TransposedConv → BatchNorm → ReLU. Stack five of these to upsample 1 \times 1 noise to 64 \times 64 pixels:

  • each block doubles spatial resolution;
  • BatchNorm stabilizes feature scales;
  • ReLU keeps gradients healthy;
  • the final block uses tanh instead of ReLU.

Generator architecture

Five generator blocks; final layer projects to 3 channels with tanh:

\mathbf{z}\in\mathbb{R}^{d} \rightarrow 4{\times}4 \rightarrow 8{\times}8 \rightarrow 16{\times}16 \rightarrow 32{\times}32 \rightarrow 64{\times}64{\times}3.

Pedagogically: the generator learns an upsampling map from a latent code to an image, not a pixel-by-pixel lookup table.

Discriminator block

Conv → BatchNorm → LeakyReLU. Mirrored architecture: five blocks downsampling 64 \times 64 to 1 \times 1:

  • strided convolutions replace pooling;
  • LeakyReLU avoids dead activations;
  • BatchNorm is skipped on the input layer;
  • the output is a real/fake logit.

Discriminator architecture

64{\times}64{\times}3 \rightarrow 32{\times}32 \rightarrow 16{\times}16 \rightarrow 8{\times}8 \rightarrow 4{\times}4 \rightarrow 1.

This is a learned critic: high score for real images, low score for generated images. The generator trains against this signal.

Training

Same minimax loss as basic GAN; per-step alternation of D then G updates with the DCGAN-recommended Adam hyperparameters:

  • update D on real images labeled 1;
  • update D on generated images labeled 0;
  • update G so generated images make D predict 1.

This alternating game is why GAN training is unstable: the target distribution moves every time either player improves.

Training trace

Read the loss curves together with the generated samples. Healthy training usually shows neither player instantly winning forever; the more important sign is that generated sprites become sharper and more Pokemon-like over epochs.

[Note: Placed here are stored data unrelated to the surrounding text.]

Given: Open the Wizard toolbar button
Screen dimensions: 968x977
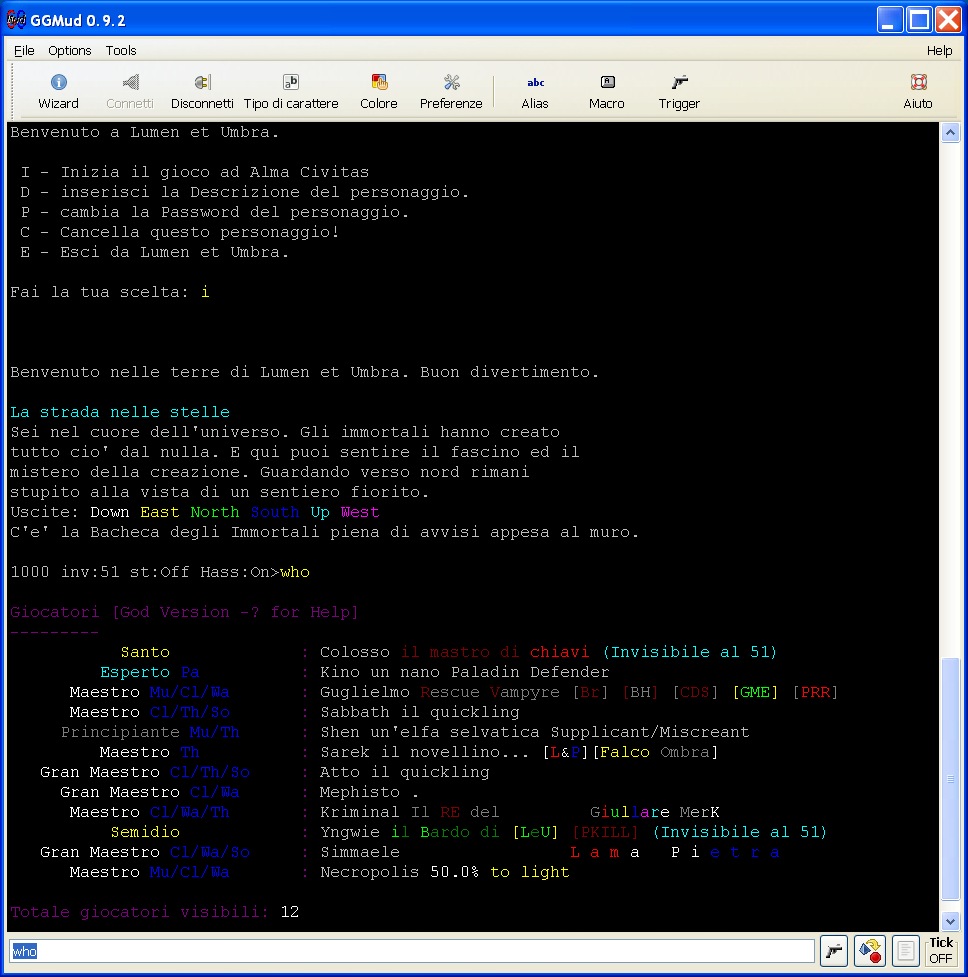Looking at the screenshot, I should 58,91.
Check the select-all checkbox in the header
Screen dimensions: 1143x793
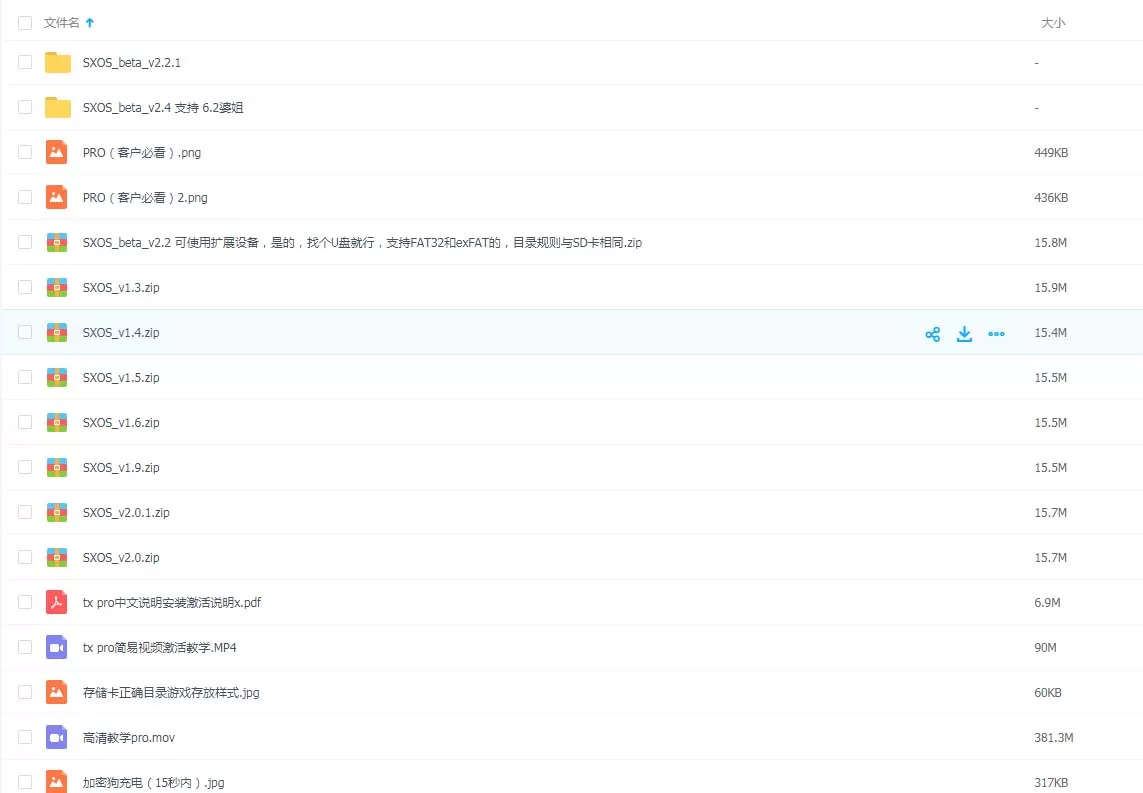tap(25, 22)
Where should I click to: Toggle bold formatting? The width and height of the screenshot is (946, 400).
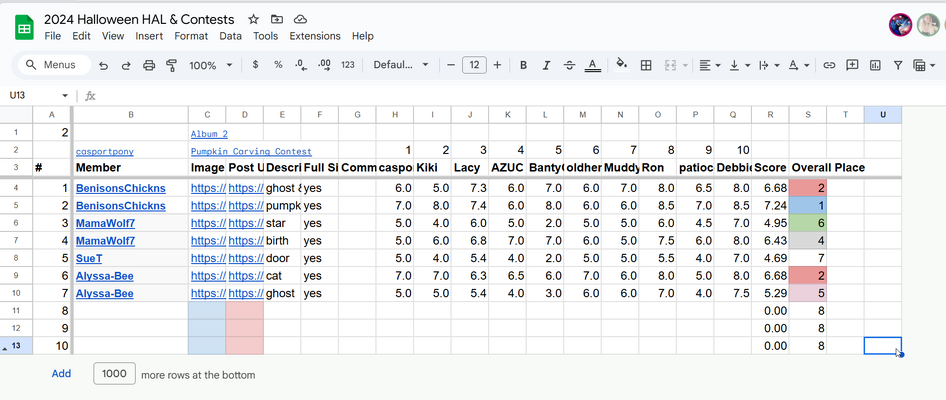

loss_D 0.076, loss_G 4.777, 7016.5 examples/sec

Recap

  • DCGAN = standard architectural recipe for image GANs: all-conv generator/discriminator, BatchNorm, Tanh/LeakyReLU.
  • Adam(0.0002, \beta_1=0.5) is the magic LR/momentum combo that stabilized training in 2015.
  • Modern image generators (StyleGAN, BigGAN, diffusion models) supersede DCGAN; the architectural lessons (all-conv, normalization, careful activation choice) carry over.